Stopping tobacco use is the single most effective step a person can take to improve their lung health and reduce their risk of serious disease. Accessible, evidence-based cessation services make that possible for more people. They must be part of any serious approach to tobacco control, funded properly and available equitably across Europe. Stronger regulation and better cessation support are not competing priorities. They are both necessary and they work together.

What Lung Cancer Europe is asking for

Lung Cancer Europe is preparing a formal response to the EU consultation supporting the proposed revision of the Tobacco Products Directive and Tobacco Advertising Directive. The existing legislation was designed around cigarettes and cigars and does not fully account for e-cigarettes, heated tobacco products, nicotine pouches, influencer marketing or social media promotion. The proposed revision would close those gaps.

We support:

Plain packaging across all tobacco and nicotine products, to reduce appeal and increase visibility of health warnings.

Restrictions on youth-appealing flavours, including the fruity and sweet varieties used to attract young people and first-time users.

Comprehensive advertising restrictions covering influencer marketing, celebrity endorsement, cross-border digital promotion and product placement in entertainment media.

Full coverage of emerging nicotine products, so that novel products cannot sidestep regulation before the rules catch up with them.

A flexible regulatory framework that allows future products to be regulated quickly as they enter the market.

Stricter controls on cross-border sales, including duty-free access at airports and transport hubs.

We recognise that illicit trade is raised as a concern by some stakeholders and some Member States. Lung Cancer Europe acknowledges this as a genuine policy challenge. The appropriate response is stronger cross-border enforcement and traceability, not reduced public health ambition.

Most EU Member States have ratified the WHO Framework Convention on Tobacco Control and committed to the MPOWER framework. Strengthening the Directive is consistent with those existing commitments. In Ireland, tobacco companies are already legally challenging an EU directive to ban characterising flavours in heated tobacco products. The regulatory environment is contested. Ambition must be maintained.

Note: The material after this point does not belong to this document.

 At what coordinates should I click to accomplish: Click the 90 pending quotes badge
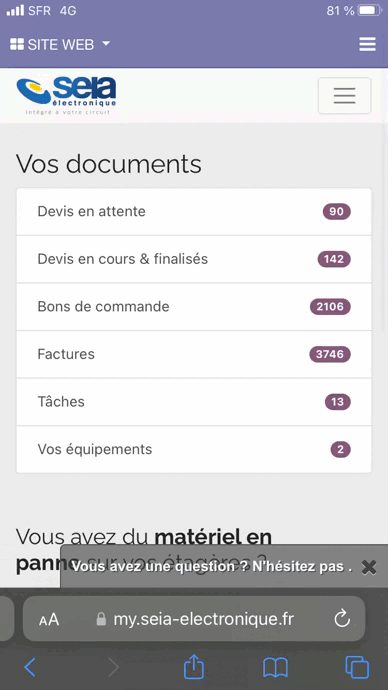(x=337, y=212)
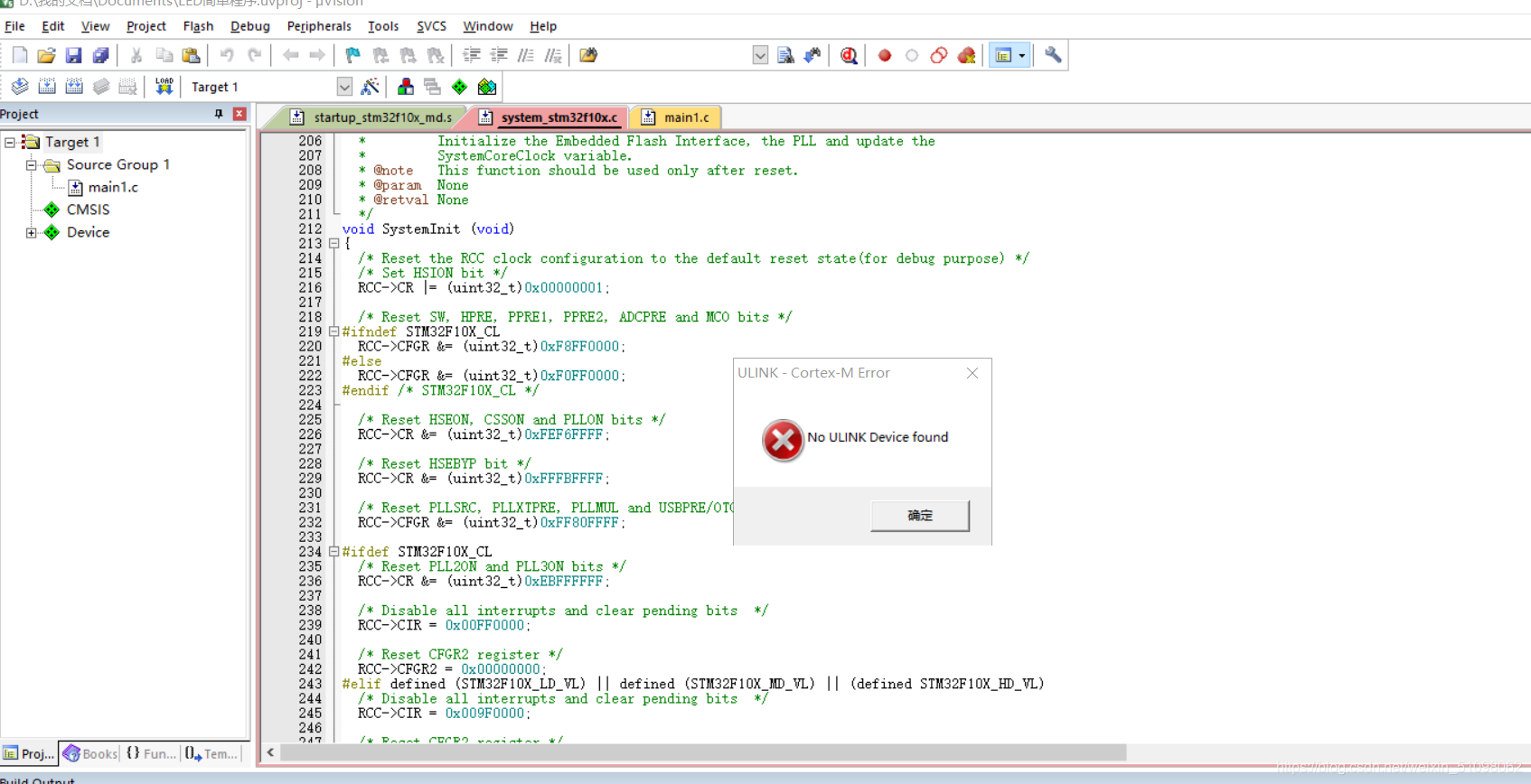Click the Build target icon

[x=47, y=87]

The consultation is open now

The EU consultation on revising the Tobacco Products Directive and Tobacco Advertising Directive closes on 15 June 2026. Progress in treatment and survival for lung cancer is real and it is welcome. Prevention remains the area where the greatest long-term gains are still available.

Protecting young people from targeted marketing and supporting people who smoke to quit are not separate agendas. They are the same agenda. The tobacco industry has understood for decades that young people are its future market. Regulation that interrupts that pipeline is both a youth protection measure and a long-term public health investment.

Lung Cancer Europe calls on EU institutions and Member States to use this opportunity.

Sources

WHO (2024). Hooking the next generation: how the tobacco industry captures young customers. Licence: CC BY-NC-SA 3.0 IGO.

WHO Europe. Tobacco fact sheet.

WHO (2023). Chronic obstructive pulmonary disease and tobacco.

European Parliament Briefing (November 2025). The 11th Conference of the Parties to the WHO FCTC. PE 778.582.

Joint Research Centre (2025). Latest EU cancer data.

The Guardian (15 May 2026). Cigarette manufacturer accused of exploiting young people with new global ad campaign.

Campaign for Tobacco-Free Kids (2023).